■ **TEXTO DE LA PÁGINA**
━━━━━━━━━━━━━━━━

4. [Gestos de cansancio]. Volvemos, inconscientemente, a aquel cansancio (barroco) del espectáculo [14]. Estamos destrozados como al final de Simón del desierto, cuando el anacoreta pasa de la columna a la discoteca para sufrir, en el mutismo extremo, lo diabólico del baile, otra danza macabra [15]. Las esculturas de Leiro dominan el espacio con una suerte de ambigüedad gestual que revela una perversidad de fondo [16]. El perverso, con toda su gusto escrupuloso por los detalles, persigue la ejecución de un gesto único que, además, es cosa de un instante. ¿Qué hace ese tipo encaramado en lo alto trajinando con la chaqueta?, ¿Quiere llegar a una redentora desnudez o en realidad está participando en la ceremonia colectiva del disfraz?
5. [Desconocimiento lúcido]. Tal vez, como pensara Isaac Luria, la luz está escondida en la opacidad de las cosas [17]. “No conozco –afirma Bataille- nada en este mundo que alguna vez haya parecido adorable que no excediera la necesidad de utilizar, que no devastara y no estremeciera al encantar, en una palabra, que no estuviera a punto de no poder ser soportado más” [18]. El esfuerzo artístico es el de hacer ver aunque sea para mirar la ausencia [19]. Veniet dies qua in speculo te non agnoscas. Tiene razón Petrarca: vendrá el día en que no te reconocerás en el espejo, el momento en el que tú imagen reflejada te molestará. Eso ya ha pasado. Fascinación y locura están, lo sabemos, muy cerca: no es fácil mantener la cabeza en la superficie del reflejo [20].

━━━━━━━━━━━━━━━━

■ **INSTRUCCIONES**
**1)** Traduce al inglés esta oración del texto de la página: "Las esculturas de Leiro dominan el espacio con una suerte de ambigüedad gestual que revela una perversidad de fondo."
**2)** Transcribe el fragmento del texto de la página que empieza en las palabras "4. [Gestos de" y termina después de "colectiva del disfraz?".
Responde basándote solo en el texto de la página.

━━━━━━━━━━━━━━━━

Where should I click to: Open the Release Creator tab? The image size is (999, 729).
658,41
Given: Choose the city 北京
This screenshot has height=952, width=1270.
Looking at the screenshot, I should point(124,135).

━━━━━━━━━━━━━━━━

■ **SOLUCIONES POR TAREA**
**1)** Leiro's sculptures dominate the space with a kind of gestural ambiguity that reveals an underlying perversity.

**2)**
4. [Gestos de cansancio]. Volvemos, inconscientemente, a aquel cansancio (barroco) del espectáculo [14]. Estamos destrozados como al final de Simón del desierto, cuando el anacoreta pasa de la columna a la discoteca para sufrir, en el mutismo extremo, lo diabólico del baile, otra danza macabra [15]. Las esculturas de Leiro dominan el espacio con una suerte de ambigüedad gestual que revela una perversidad de fondo [16]. El perverso, con toda su gusto escrupuloso por los detalles, persigue la ejecución de un gesto único que, además, es cosa de un instante. ¿Qué hace ese tipo encaramado en lo alto trajinando con la chaqueta?, ¿Quiere llegar a una redentora desnudez o en realidad está participando en la ceremonia colectiva del disfraz?